Eldest glares. He slams the paperweight back on the doctor’s desk—but not in the same place it had been originally. The doctor’s hands twitch as if he’d like to move it to its proper place, but he restrains himself.
“To that end,” he continues, “I cannot let any disturbance disrupt the lives of the people. And
you
are a disturbance.”
“Me?”
“You. You don’t look like us, you don’t sound like us, and you are not one of us.”
“I’m not some kind of freak!”
“On this ship you are. First,” he says, before I can protest, “there’s your physical appearance.”
“Huh?”
“We’re monoethnic,” the doctor says, leaning forward. “We all share the same physical features—skin, hair, and eye color. It’s to be expected on a ship where there’s no new blood; our features have genetically merged.”
I glance down at my red hair falling over my shoulders, at my pale, pale skin that always freckles too much. It’s a long-shot difference from the dark olive skin and graying hair that still holds traces of deep brown on the doctor. Eldest’s hair is mostly white, but I can tell it, too, was once dark to match his skin and eyes.
“Not only are you freakishly white with weird hair,” Eldest adds, “you’re also abnormally young.”
“I’m seventeen!”
“Yes,” the doctor says slowly, as if even my age disgusts him. “But, see, we regulate mating.” He’s attempting to speak with a calm, kind voice, but he keeps looking nervously at Eldest.
“Mating?” I say, incredulous. They have rules about sex?
“We have to prevent incest.”
“Oh, ew!”
Eldest ignores me. “And control is more easily maintained with set generations. The younger generation, which applies to most of the people in this Ward, are in their twenties and on the cusp of their Season. Doc’s generation—the older generation—are in their early forties.”

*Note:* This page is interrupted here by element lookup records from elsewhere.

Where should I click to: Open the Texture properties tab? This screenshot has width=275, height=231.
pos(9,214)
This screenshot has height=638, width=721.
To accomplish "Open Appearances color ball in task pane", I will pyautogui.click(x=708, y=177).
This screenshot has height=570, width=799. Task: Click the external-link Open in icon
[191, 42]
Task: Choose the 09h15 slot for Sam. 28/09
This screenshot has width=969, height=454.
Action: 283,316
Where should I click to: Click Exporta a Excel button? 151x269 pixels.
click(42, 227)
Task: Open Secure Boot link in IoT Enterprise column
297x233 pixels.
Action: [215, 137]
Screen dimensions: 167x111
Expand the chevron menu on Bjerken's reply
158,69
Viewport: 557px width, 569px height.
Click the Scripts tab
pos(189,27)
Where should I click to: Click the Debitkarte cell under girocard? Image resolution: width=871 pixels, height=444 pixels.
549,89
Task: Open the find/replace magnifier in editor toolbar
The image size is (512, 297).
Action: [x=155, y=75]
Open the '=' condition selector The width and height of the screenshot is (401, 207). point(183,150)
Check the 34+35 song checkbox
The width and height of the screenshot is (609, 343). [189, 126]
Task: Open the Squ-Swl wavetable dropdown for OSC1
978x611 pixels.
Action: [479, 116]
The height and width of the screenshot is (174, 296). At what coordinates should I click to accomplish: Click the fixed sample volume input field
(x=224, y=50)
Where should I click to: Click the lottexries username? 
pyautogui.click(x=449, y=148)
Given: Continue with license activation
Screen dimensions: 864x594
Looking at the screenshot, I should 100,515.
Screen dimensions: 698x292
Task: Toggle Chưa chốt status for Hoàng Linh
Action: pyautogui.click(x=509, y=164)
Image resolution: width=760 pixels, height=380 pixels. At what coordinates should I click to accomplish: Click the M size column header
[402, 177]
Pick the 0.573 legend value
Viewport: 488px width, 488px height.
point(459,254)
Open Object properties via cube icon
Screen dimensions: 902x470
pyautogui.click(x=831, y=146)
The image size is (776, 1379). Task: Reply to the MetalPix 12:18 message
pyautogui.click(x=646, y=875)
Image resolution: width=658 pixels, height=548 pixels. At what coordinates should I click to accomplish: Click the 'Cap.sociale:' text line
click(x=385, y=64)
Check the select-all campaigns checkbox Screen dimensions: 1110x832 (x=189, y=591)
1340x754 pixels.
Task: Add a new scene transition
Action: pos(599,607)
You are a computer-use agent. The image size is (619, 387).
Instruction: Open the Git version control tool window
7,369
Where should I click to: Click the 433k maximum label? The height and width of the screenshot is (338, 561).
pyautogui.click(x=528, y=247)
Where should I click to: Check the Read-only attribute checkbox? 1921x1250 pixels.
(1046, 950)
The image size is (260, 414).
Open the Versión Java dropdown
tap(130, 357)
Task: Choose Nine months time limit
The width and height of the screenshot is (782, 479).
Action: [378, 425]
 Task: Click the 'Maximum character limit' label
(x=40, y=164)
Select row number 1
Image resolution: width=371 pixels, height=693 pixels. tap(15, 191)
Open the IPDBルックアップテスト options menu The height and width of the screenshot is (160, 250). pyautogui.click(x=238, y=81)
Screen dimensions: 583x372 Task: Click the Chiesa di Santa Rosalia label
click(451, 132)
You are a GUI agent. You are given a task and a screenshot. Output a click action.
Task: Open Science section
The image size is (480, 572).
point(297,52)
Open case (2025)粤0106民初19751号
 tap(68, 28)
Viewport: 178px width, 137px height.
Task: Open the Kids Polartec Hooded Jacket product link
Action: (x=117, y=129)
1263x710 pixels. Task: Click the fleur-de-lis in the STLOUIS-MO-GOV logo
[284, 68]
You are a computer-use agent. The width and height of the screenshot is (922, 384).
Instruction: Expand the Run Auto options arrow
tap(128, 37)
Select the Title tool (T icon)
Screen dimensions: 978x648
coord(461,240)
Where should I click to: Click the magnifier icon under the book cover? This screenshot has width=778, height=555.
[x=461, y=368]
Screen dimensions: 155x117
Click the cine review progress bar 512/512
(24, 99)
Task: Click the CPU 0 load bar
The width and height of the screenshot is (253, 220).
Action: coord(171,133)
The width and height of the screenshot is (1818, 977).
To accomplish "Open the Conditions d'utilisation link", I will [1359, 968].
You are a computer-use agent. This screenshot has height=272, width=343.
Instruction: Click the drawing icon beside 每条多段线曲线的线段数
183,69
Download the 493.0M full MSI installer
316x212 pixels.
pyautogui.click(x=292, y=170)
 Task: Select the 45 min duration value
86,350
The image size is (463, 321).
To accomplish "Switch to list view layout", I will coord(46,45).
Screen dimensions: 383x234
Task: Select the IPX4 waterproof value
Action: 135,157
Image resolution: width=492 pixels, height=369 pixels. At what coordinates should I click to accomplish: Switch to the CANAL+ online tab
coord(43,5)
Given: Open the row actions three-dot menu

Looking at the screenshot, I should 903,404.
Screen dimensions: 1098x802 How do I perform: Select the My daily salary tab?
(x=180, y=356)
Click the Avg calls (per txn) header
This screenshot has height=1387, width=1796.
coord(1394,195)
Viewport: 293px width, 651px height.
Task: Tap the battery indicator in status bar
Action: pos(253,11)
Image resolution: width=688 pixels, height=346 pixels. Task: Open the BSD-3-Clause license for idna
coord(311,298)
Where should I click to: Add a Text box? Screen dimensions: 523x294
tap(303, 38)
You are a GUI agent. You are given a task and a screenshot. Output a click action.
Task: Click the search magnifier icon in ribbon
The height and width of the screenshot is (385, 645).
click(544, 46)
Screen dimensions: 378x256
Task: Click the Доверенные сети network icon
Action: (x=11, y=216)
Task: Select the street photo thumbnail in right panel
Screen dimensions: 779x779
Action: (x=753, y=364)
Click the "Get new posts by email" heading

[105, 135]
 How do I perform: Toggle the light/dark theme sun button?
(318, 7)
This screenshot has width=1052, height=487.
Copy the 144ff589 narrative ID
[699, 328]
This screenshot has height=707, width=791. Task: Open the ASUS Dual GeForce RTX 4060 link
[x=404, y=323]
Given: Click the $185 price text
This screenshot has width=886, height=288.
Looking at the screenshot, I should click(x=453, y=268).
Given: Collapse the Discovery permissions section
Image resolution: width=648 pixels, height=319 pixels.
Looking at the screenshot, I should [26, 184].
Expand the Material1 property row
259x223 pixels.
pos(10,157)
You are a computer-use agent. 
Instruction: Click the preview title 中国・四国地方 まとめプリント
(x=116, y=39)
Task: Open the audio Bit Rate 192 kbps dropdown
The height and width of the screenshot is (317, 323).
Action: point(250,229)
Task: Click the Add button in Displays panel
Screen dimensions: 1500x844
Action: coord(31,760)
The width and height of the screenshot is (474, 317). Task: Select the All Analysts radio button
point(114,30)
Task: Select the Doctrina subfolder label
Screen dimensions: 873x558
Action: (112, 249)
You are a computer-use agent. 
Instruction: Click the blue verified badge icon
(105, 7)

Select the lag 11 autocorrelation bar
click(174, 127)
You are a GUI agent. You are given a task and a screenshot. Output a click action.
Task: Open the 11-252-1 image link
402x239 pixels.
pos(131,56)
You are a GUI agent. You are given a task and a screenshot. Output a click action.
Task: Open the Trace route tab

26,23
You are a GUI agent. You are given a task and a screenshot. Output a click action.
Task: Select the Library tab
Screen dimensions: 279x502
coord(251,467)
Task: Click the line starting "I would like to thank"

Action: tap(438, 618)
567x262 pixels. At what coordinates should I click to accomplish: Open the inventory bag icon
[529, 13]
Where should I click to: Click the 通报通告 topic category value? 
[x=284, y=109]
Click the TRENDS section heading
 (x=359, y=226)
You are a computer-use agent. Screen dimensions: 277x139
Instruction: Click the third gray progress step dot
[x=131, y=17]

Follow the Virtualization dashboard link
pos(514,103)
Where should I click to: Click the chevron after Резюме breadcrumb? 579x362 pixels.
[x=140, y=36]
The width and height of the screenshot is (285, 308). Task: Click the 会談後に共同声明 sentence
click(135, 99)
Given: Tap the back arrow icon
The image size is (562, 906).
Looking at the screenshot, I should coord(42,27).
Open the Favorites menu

My brain whirls. “You’re telling me that there are two generations on the ship, and everyone is either twenty or forty?”
The old man nods. “There’s some variation; some children are born a little late or early, some families have multiple children. We’re still recouping our population loss from when a great Plague hit several gens ago.”
“A plague?”
“A devastating one,” the doctor jumps in. “It killed over three-quarters of the ship’s population, and we still haven’t recouped our losses.”
I think back to my last year on Earth. Daddy took me to the observatory in Utah to celebrate the completion of Project Ark Ship. They had built the ship primarily in space, using a series of several hundred shuttle launches to take materials and people to the build site in orbit around Earth. It was the largest space project ever attempted by any nation.
But it just looked like a bright round blob in the telescope to me.
“About twenty-five years ago, the International Space Station took over a decade to complete and was around three-hundred-feet long. Now we have a ship that took less than four years to complete and is larger than the entire island of Iwo Jima,” Daddy had said, pride ringing in his voice.
I didn’t like associating a ship I would be on for three centuries with an island known for a bloody battle in a bloody war.
Now, staring up at these two men who have lived their whole lives on this ship, who have in their history a plague that nearly decimated it—now the comparison seems apt.
“But as we were saying,” the doctor continues, “most of the people on board are either in their early twenties or early forties.”
I look up at the old man. “You’re not in your early forties,” I say. The statement comes out much more obnoxious than I’d meant it to. The old man’s eyes bore into me with a look of either speculation or revulsion—I’m not sure which.
“I am fifty-six.” I hold back a snort; the old man looks way older than fifty-six. “I am the Eldest of the ship—the oldest person, and the one with the right to rule. Before each generation, an Elder is born to be that generation’s leader.”